Material for this task section start

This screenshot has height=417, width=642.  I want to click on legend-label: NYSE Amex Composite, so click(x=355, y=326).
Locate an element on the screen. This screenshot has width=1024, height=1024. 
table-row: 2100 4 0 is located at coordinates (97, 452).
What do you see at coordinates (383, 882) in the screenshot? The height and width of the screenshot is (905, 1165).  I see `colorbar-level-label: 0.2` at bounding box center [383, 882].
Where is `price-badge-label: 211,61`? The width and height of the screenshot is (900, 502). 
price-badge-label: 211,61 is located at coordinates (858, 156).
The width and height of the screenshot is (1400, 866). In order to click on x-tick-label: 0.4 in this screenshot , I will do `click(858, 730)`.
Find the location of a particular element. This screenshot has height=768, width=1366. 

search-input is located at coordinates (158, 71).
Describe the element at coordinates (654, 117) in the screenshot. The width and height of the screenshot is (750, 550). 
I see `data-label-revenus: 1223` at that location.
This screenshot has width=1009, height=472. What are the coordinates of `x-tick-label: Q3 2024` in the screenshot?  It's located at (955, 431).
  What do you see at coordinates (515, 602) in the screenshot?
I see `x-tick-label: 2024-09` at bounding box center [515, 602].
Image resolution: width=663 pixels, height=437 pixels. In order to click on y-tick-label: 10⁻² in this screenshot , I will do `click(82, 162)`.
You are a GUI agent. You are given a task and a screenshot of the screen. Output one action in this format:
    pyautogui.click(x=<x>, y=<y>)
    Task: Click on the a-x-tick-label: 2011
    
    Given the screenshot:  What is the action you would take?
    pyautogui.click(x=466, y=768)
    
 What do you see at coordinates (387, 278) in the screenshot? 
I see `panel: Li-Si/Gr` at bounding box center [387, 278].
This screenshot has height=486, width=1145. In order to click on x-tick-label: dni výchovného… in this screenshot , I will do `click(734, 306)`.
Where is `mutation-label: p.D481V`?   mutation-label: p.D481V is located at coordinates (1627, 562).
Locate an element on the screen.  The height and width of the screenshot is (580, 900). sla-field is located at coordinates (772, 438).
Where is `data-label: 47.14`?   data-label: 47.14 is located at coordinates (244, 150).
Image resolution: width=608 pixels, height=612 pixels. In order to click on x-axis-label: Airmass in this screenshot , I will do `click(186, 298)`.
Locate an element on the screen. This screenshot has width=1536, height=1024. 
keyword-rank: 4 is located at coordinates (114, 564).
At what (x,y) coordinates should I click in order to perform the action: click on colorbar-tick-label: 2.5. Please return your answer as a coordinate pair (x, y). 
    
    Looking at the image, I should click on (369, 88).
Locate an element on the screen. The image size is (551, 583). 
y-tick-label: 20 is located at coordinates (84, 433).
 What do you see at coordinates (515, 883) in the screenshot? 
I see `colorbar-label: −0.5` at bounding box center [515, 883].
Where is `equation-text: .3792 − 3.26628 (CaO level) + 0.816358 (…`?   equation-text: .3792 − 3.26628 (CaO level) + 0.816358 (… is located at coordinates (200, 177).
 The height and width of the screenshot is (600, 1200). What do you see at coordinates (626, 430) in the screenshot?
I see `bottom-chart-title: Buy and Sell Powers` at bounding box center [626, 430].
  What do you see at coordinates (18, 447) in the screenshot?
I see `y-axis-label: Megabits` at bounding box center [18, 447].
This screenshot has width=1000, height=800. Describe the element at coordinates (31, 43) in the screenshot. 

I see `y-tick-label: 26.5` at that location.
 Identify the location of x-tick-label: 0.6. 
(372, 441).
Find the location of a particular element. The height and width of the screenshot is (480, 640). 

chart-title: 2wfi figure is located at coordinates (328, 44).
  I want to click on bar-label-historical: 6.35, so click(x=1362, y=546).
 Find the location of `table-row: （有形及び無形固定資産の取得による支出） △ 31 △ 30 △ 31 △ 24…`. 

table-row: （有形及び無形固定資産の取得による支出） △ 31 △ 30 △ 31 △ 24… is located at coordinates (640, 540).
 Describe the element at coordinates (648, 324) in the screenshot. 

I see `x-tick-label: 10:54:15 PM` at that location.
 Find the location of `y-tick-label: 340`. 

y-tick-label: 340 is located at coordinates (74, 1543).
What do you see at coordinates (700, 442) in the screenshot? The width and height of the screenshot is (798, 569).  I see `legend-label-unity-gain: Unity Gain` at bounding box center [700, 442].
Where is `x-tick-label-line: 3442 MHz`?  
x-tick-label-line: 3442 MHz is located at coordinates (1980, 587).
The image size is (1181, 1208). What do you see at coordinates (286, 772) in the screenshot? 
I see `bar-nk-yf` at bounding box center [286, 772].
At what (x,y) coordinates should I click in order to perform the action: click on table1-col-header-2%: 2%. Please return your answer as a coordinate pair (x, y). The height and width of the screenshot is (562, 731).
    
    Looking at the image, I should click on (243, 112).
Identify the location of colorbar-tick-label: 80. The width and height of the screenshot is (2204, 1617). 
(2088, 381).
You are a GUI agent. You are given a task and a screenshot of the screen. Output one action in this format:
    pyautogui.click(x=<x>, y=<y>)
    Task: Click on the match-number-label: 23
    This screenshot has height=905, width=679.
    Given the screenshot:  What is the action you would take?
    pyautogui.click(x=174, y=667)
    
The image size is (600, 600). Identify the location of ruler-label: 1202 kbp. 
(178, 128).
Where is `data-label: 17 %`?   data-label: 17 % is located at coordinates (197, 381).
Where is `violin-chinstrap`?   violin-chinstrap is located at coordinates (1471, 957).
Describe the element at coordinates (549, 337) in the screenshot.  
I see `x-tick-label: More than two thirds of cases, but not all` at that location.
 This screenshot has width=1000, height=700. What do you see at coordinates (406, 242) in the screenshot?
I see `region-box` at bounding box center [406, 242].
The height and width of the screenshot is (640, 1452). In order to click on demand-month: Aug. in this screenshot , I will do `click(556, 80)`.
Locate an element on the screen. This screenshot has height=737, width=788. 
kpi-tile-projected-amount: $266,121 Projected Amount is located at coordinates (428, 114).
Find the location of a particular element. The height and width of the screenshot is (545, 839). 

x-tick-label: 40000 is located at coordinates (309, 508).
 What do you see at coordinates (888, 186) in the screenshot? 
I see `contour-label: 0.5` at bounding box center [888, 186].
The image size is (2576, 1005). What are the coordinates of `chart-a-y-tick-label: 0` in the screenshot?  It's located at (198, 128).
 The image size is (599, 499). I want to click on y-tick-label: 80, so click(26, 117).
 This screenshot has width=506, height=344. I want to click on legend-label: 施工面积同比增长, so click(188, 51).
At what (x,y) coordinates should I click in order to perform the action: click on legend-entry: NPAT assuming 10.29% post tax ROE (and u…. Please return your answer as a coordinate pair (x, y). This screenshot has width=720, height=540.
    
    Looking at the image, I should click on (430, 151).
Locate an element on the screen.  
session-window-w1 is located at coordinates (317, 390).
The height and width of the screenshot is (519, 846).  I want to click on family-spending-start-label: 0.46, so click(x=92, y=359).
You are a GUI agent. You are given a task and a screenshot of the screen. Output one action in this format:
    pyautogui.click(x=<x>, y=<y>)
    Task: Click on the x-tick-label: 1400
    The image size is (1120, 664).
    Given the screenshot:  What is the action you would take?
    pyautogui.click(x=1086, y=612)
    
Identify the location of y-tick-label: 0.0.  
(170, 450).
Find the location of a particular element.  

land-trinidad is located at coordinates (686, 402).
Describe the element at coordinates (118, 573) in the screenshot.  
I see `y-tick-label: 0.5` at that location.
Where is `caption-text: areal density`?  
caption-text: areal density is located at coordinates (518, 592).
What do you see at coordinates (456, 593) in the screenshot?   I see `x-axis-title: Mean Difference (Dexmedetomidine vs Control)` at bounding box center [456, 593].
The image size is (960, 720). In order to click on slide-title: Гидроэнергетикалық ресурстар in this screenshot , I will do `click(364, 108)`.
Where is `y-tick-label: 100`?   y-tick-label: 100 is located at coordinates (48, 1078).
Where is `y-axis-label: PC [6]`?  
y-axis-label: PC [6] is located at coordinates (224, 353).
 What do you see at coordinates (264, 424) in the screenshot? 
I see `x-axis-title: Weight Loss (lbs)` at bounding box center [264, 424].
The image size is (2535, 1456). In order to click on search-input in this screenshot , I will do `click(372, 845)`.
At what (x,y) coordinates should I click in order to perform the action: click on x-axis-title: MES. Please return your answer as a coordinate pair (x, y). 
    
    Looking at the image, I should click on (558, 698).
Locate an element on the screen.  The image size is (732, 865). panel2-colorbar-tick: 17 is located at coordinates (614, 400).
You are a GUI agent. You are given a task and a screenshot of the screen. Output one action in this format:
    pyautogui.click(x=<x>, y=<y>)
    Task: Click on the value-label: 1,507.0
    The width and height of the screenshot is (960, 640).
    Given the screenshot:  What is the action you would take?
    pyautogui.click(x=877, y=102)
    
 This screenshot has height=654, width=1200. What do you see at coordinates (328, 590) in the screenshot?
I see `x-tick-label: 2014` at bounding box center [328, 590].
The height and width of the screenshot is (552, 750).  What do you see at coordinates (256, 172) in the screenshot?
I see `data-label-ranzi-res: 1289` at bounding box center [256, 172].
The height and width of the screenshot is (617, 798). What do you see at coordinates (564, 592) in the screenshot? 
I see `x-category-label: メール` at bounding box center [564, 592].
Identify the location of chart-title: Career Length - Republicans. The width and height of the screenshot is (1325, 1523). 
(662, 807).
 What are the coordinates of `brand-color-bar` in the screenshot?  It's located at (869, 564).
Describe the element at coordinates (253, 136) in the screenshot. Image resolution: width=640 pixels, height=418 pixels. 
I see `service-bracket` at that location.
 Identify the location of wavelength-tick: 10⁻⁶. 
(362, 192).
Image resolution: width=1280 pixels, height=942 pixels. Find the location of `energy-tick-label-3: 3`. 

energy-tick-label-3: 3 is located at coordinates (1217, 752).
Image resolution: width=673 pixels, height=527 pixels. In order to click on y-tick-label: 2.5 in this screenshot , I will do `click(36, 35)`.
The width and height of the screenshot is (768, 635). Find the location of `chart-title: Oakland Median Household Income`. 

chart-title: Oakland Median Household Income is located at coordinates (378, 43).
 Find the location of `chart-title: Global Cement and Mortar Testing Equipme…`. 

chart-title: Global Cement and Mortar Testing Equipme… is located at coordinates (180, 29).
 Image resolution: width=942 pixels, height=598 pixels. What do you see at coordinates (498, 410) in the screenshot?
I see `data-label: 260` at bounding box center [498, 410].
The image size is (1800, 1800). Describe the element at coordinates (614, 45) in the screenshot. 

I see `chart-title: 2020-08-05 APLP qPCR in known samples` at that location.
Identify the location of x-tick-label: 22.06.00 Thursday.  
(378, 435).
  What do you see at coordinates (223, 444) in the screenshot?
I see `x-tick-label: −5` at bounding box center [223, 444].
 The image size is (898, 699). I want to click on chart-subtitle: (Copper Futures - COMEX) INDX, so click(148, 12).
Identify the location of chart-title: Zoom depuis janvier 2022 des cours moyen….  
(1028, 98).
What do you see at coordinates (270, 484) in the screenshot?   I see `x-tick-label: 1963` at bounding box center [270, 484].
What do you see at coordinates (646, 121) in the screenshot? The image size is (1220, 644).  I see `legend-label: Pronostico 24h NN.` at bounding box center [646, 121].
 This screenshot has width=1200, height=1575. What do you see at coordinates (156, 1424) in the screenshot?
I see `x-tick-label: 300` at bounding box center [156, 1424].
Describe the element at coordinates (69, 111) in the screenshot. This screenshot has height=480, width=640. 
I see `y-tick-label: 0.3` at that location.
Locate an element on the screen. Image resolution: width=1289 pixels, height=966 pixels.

Material for this task section end

▸ **What you have to do**
Switch "element" to "item" in the lines of the records starting at the line containing "The image size is (2576, 1005)." and ending at the line containing "The height and width of the screenshot is (519, 846).". Give back only those lines, changed in no other way.

▸ **Exercise solution**
The image size is (2576, 1005). What are the coordinates of `chart-a-y-tick-label: 0` in the screenshot?  It's located at (198, 128).
 The image size is (599, 499). I want to click on y-tick-label: 80, so click(26, 117).
 This screenshot has width=506, height=344. I want to click on legend-label: 施工面积同比增长, so click(188, 51).
At what (x,y) coordinates should I click in order to perform the action: click on legend-entry: NPAT assuming 10.29% post tax ROE (and u…. Please return your answer as a coordinate pair (x, y). This screenshot has width=720, height=540.
    
    Looking at the image, I should click on (430, 151).
Locate an item on the screen.  
session-window-w1 is located at coordinates (317, 390).
The height and width of the screenshot is (519, 846).  I want to click on family-spending-start-label: 0.46, so click(x=92, y=359).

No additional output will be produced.